Research is also conducted through the Tory Trauma research program through Sunnybrook Research Institute.

===St. John's Rehab===
St. John's Rehab Program provides specialized rehabilitation, education and support for people recovering from complex, life-changing illnesses and injuries, including: amputations, cancer, cardiovascular surgery, organ transplants, orthopaedic conditions, stroke and neurological conditions, traumatic injuries and complex medical procedures and conditions. It is home to Canada's only organ transplant rehabilitation program and Ontario's only burn rehabilitation program.

Rehabilitation research is also conducted through the St. John's Rehab research program through Sunnybrook Research Institute.

===Integrated Community Program===
The Integrated Community Program was established to ensure that the transition from hospital to the next step is one where everyone involved is both informed and engaged. This program also includes Sunnybrook's emergency care.

==Heliport==
A helicopter pad is located at the east end of the hospital grounds, as well as on the rooftop of the building's M-wing. Sunnybrook handles air ambulance flights with urgent trauma cases from the Greater Toronto Area if an ambulance run is not possible.

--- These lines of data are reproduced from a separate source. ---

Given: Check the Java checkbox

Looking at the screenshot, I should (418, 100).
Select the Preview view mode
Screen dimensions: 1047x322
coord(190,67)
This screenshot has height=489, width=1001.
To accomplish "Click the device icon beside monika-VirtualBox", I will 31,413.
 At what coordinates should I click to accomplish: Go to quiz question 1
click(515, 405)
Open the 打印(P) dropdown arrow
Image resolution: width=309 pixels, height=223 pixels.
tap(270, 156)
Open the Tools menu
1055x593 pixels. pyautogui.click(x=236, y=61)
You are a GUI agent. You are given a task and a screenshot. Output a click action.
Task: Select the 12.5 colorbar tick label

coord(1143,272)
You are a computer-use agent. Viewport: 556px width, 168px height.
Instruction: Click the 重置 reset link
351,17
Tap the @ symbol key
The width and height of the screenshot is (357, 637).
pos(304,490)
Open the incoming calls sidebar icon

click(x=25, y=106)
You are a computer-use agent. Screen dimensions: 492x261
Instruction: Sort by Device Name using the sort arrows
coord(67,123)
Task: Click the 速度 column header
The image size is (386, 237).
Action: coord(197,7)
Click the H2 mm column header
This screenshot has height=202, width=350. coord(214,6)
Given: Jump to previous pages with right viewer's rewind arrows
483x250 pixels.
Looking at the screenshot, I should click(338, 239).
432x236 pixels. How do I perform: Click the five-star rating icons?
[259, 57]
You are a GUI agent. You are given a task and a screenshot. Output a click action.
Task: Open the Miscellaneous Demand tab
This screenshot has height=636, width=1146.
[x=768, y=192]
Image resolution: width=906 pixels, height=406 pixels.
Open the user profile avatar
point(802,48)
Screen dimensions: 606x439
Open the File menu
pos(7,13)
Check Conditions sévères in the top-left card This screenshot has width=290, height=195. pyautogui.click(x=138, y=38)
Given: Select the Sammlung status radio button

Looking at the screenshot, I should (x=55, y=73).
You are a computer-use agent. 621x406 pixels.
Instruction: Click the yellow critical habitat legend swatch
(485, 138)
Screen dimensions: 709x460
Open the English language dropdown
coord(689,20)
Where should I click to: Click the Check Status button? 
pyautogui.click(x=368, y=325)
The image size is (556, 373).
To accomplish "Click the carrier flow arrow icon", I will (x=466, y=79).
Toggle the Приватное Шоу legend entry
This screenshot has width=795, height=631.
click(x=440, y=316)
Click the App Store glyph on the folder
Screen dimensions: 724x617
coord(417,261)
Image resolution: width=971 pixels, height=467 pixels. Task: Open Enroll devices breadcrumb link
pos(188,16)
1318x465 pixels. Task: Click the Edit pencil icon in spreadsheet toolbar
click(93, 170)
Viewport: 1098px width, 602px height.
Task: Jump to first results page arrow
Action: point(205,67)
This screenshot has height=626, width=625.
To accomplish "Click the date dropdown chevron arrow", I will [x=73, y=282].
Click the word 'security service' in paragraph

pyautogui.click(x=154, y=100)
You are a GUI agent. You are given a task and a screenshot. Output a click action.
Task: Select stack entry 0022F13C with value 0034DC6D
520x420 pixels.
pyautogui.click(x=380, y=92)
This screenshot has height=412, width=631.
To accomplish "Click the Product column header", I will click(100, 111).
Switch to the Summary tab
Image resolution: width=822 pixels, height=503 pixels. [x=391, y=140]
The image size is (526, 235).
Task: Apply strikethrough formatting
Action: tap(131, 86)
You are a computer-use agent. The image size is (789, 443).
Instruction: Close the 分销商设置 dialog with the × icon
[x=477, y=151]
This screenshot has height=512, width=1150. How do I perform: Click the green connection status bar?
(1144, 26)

Only two other hospitals in the City of Toronto proper have helipads: St. Michael's Hospital and the Hospital for Sick Children. Sunnybrook has been equipped with a helipad since 1977.

The new M-wing helipad became fully operational in January 2020. The platform's dimensions, measuring 75 ft by 75 ft, make it Canada's second-largest helipad.

==Former private clinic==
Sunnybrook Hospital was from 2001 to 2003 the site of Ontario's first private for-profit cancer clinic to be created since the inception of Medicare. The clinic operated after the hospital's regular working hours and was owned by Tom McGowan. An investigation by the Auditor General of Ontario revealed that the clinic's cost per procedure was $500 greater than the public sector's and that waiting times did not decrease in the public system after the clinic's had opened.

== Holland Centre ==
The Holland Centre consists of the Orthopaedic Program located in Downtown Toronto, on 43 Wellesley Street East.

The Holland Orthopaedic and Arthritic Centre was initially founded as the Orthopaedic and Arthritic Hospital by James E. Bateman and Charles S. Wright II in 1955, based on a charter procured by C. Stewart Wright, an orthopaedic surgeon. It merged with Sunnybrook Health Sciences Centre in 1998.

The Holland Centre was named as a centre of excellence in joint replacement.